Short latency compound action potentials from mammalian gravity receptor organs.

Gravity receptor function was characterized in four mammalian species using far-field vestibular evoked potentials (VsEPs). VsEPs are compound action potentials of the vestibular nerve and central relays that are elicited by linear acceleration ramps applied to the cranium. Rats, mice, guinea pigs, and gerbils were studied. In all species, response onset occurred within 1.5 ms of the stimulus onset. Responses persisted during intense (116 dBSPL) wide-band (50 to 50,000 Hz) forward masking, whereas auditory responses to intense clicks (112 dBpeSPL) were eliminated under the same conditions. VsEPs remained after cochlear extirpation but were eliminated following bilateral labyrinthectomy. Responses included a series of positive and negative peaks that occurred within 8 ms of stimulus onset (range of means at +6 dBre: 1.0 g/ms: P1=908 to 1062 micros, N1=1342 to 1475 micros, P2=1632 to 1952 micros, N2=2038 to 2387 micros). Mean response amplitudes at +6 dBre: 1.0 g/ms ranged from 0.14 to 0.99 microV. VsEP input/output functions revealed latency slopes that varied across peaks and species ranging from -19 to -51 micros/dB. Amplitude-intensity slopes also varied ranging from 0.04 to 0.08 microV/dB for rats and mice.
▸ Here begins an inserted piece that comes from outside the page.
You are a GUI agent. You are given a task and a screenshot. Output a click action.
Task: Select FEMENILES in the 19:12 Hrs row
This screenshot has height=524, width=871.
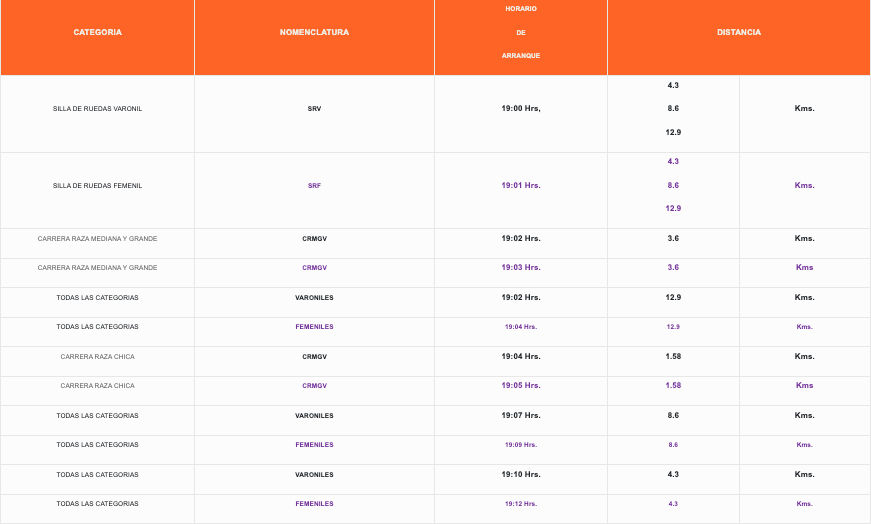[314, 504]
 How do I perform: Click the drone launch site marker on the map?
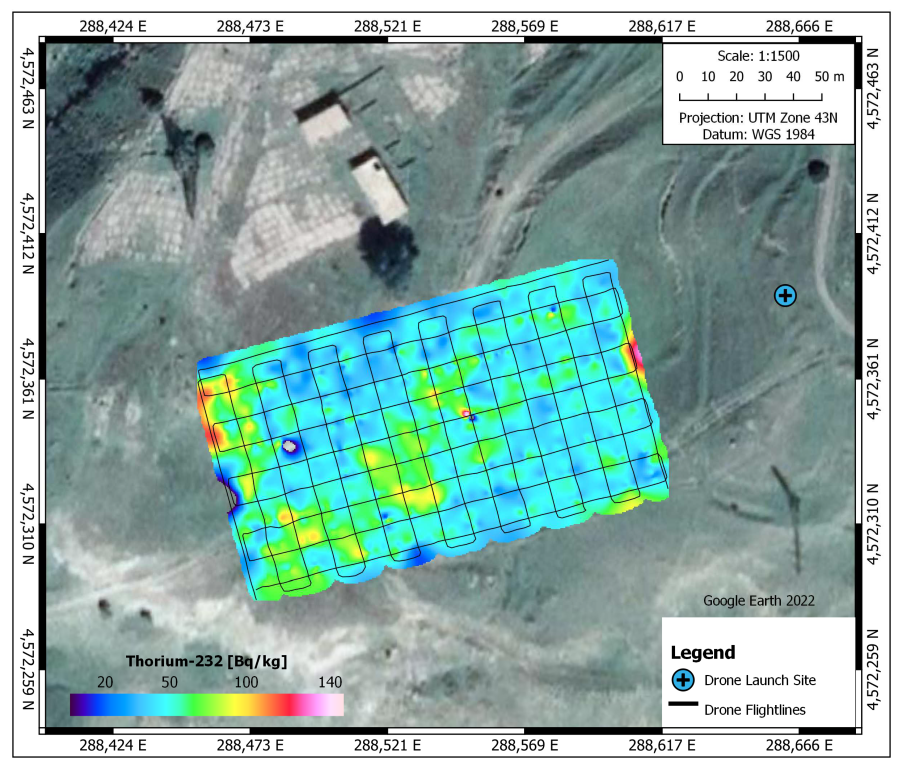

Latency values were comparable to those of birds although amplitudes were substantially smaller in mammals. VsEP threshold values were considerably higher in mammals compared to birds and ranged from -8.1 to -10.5 dBre 1.0 g/ms across species. These results support the hypothesis that mammalian gravity receptors are less sensitive to dynamic stimuli than are those of birds.